By Kadesha Caradine
A couple days ago, after stuffing our faces with pizza, the FemGeniuses watched a black and white film entitled Toxi (1952). When the character Toxi was introduced, it was hard not to think, “Aww! What a cute little girl!” Then, as the movie continues, the viewers learn that her cuteness, extreme politeness, and thoughtfulness is exactly what wins over the hearts of the white family that takes her in and simultaneously cures their racism. This movie pretty much includes every stereotype held against Blacks in Germany in the 1950s when this film was released. When watching the film, I was of course predicting that Toxi would win the love her biggest critic, Uncle Theodor, which she did. However, I must admit that the Black face the white children in Toxi’s adoptive family wore at the end of the film confusedme a little. Additionally, Toxi’s face was painted white, which, I assume, was supposed to make everything “okay.” I hate to spoil the ending, but I must say that it’s hard to realize that this film was actually considered as breaking point for racial barriers in Germany during that time.
The next day, we met at Frauenkreise for a session with Maja Figge, a scholar who focuses on film and history, culture and media history, gender, race and media, critical whiteness studies, and postcolonial theory. She explained that Toxi was a film that encouraged her to enter into her current field of study, and theorized how race, racism, and even gender are constructed in the film. Towards the end of her presentation, we also discussed the ways in which the film industry inspires backlash against Black films by creating ones with Black people playing in inferior roles.
During this discussion, I started to think about how much the character Toxi reminded me of Annie, a story about a little girl who is rescued from an orphanage to give an extremely wealthy man a better image. What is interesting is that producers recently remade Annie, featuring Quvenzhané Wallis in the starring role. I wondered, “Why does Annie have to be a Black girl? Are there not enough helpless character roles already fulfilled by Black actors and actresses? Or is it a crime to see white people struggle every once in a while?” Maja theorized that one of the possible reasons the film industry rejects complex Black images in lieu of simplistic ones is due to “the fear of the loss of white privilege.”

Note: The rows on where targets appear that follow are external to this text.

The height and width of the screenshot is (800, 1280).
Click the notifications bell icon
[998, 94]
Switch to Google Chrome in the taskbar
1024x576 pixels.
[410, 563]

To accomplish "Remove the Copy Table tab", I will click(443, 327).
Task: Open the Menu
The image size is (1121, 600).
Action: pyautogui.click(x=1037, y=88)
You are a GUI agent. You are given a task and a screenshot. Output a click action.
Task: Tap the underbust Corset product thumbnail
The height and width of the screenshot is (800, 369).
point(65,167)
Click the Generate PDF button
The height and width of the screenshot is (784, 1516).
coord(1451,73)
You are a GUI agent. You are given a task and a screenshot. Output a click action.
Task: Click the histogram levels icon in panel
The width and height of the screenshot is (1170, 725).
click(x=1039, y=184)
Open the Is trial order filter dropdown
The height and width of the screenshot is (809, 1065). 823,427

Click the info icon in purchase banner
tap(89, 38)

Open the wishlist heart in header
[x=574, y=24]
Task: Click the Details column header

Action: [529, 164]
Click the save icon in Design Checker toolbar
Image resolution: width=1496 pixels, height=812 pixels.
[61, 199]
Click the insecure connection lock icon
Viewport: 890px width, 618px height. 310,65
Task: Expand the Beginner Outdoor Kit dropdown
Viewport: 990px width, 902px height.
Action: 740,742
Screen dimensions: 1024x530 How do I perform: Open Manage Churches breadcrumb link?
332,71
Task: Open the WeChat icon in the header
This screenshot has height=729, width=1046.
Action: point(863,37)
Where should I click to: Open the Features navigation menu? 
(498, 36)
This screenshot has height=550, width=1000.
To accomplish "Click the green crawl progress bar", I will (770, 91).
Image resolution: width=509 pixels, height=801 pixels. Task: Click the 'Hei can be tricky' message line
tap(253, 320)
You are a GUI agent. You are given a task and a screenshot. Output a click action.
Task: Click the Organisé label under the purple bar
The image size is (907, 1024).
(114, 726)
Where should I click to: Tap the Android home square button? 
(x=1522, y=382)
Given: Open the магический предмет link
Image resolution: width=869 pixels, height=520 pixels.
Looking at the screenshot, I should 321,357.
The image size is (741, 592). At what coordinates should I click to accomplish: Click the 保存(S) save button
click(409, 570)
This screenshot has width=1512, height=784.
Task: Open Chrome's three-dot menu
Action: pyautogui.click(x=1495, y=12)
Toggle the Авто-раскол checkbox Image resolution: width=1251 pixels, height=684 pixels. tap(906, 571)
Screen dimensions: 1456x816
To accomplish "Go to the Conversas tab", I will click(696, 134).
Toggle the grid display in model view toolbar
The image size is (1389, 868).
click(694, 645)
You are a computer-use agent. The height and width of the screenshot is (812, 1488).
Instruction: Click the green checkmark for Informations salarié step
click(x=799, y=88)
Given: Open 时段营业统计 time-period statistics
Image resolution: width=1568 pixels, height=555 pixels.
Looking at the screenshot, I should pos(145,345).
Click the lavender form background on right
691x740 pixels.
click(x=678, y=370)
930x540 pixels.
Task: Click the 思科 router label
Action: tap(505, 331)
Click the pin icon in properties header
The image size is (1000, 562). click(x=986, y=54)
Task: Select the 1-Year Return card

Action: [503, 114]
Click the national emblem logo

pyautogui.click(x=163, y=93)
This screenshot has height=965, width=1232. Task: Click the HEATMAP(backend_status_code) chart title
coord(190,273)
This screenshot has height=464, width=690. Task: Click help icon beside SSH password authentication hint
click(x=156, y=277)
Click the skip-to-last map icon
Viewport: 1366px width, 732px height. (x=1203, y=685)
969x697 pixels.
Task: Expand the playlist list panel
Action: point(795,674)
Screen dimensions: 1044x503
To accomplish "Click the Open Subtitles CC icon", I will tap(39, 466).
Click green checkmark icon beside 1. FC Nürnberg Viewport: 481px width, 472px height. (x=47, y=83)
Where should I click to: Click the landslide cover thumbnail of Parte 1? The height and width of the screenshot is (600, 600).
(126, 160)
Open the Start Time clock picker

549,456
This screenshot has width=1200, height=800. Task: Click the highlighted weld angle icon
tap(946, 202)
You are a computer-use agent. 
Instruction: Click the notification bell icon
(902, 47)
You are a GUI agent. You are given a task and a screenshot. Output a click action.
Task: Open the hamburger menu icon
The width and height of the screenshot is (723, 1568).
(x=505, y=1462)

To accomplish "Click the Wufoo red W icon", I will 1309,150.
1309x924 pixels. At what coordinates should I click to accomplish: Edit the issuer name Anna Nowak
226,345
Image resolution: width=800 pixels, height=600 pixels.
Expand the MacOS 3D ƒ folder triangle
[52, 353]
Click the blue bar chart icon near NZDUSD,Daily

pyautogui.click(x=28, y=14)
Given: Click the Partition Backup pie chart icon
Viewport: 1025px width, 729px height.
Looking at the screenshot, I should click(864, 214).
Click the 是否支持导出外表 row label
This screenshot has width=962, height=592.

Later, we moved on to what Maja described as a more “progressive” film entitled Alles Wird Gut or Everything Will Be Fine (1998). This film features two Black German women who fall in love. Despite the language barrier—we weren’t able to secure a copy of the film with English subtitles—this movie seemed very entertaining, and was a refreshing follow-up after discussing Toxi. We didn’t discuss this film much partly due to time constraints but also because we still had so much to say about the disturbing representations of Blackness in Toxi.
I find it interesting that this morning some random guy who was drinking a beer at 8 am decided to address me as “Mama Africa,” especially since I haven’t even visited the continent yet. His comment may be the result of poor judgment due to his drunkenness or it could be the result of his deeply rooted racialized thinking that I can’t possibly be from Germany because I am Black. The conversations we’ve been having have helped me to realize that for many German citizens, German means white, and our discussion today and throughout the course helps me to understand how that ideal has been reinforced over a long period of time.
This is my last blog which unfortunately means that my amazing time here in Berlin is coming to an end. It has been such a great opportunity to meet and converse with very pivotal figures in feminist and Afro-German communities here. Rarely are students given the opportunity to meet the authors of the books and articles that they read, but we were more than fortunate enough to meet basically every author we read for this course plus many more amazing activists. If I weren’t in this course, I would defiantly be jealous.
Kadesha is entering her third year at Colorado College, majoring in Feminist and Gender Studies and possibly minoring in Race and Ethnic Studies. She is also on the Pre-Medicine track.